A Thioredoxin-like [2Fe-2S] ferredoxin from Leptospira interrogans

CATALANO DUPUY, DANIELA L; RÚA, MELINA; CECCARELLI, EDUARDO A

Tucumán, Argentina

Congreso; XLV Reunión Anual de la Sociedad Argentina de Investigación en Bioquímica y Biología Molecular.; 2009

Sociedad Argentina de Investigación en Bioquímica y Biología Molecular

Ferredoxins (Fds) are small soluble iron-sulfur proteins. Most of them are low-potential electron carriers that were long believed to consist of two phylogenetically distinct families: the [2Fe-2S] plant or [4Fe-4S] bacterial type Fds. The existence of a third family was initially suggested by the primary structure of a [2Fe-2S] protein from Clostridium pasteurianum, and was later confirmed by the crystal structure of a homologous protein from Aquifex aeolicus.

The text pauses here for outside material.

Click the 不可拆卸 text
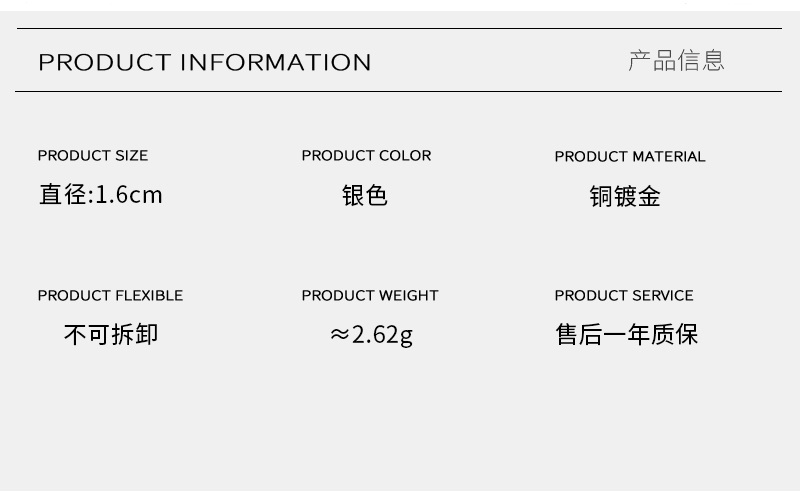coord(111,335)
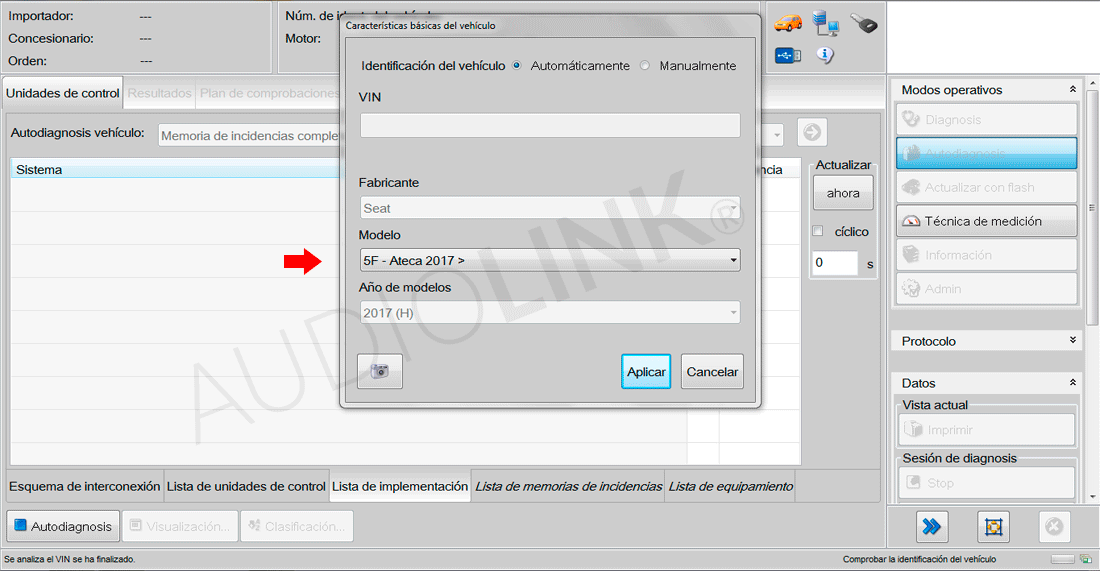Click the network computers connection icon
The image size is (1100, 571).
click(x=826, y=22)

The latter Fd displays a fold similar to that of thioredoxin. While homologous domains in large redox enzymes most likely function as electron carriers, the role of theses thioredoxin-like Fds is unknown. A different type of activity, perhaps a regulatory one, may be suggested by the very stable dimeric structure of these proteins, which is quite unusual among electron carriers.  We have identified and cloned a ferredoxin from Leptospira interrogans (LFd1), a parasitic bacterium of animals and humans. By co-expressing chaperons we succeeded in expressing and purifying the recombinant protein in E. coli with its Fe-S cluster properly bound. LFd1 displayed sequence and spectral similarities with thioredoxin-like Fds. By modeling in silico we predicted its probable 3D structure, which showed high similarity to A. aeolicus Fd4. We also determined that the protein is a dimer as was suggested for the A. aeolicus homologous protein.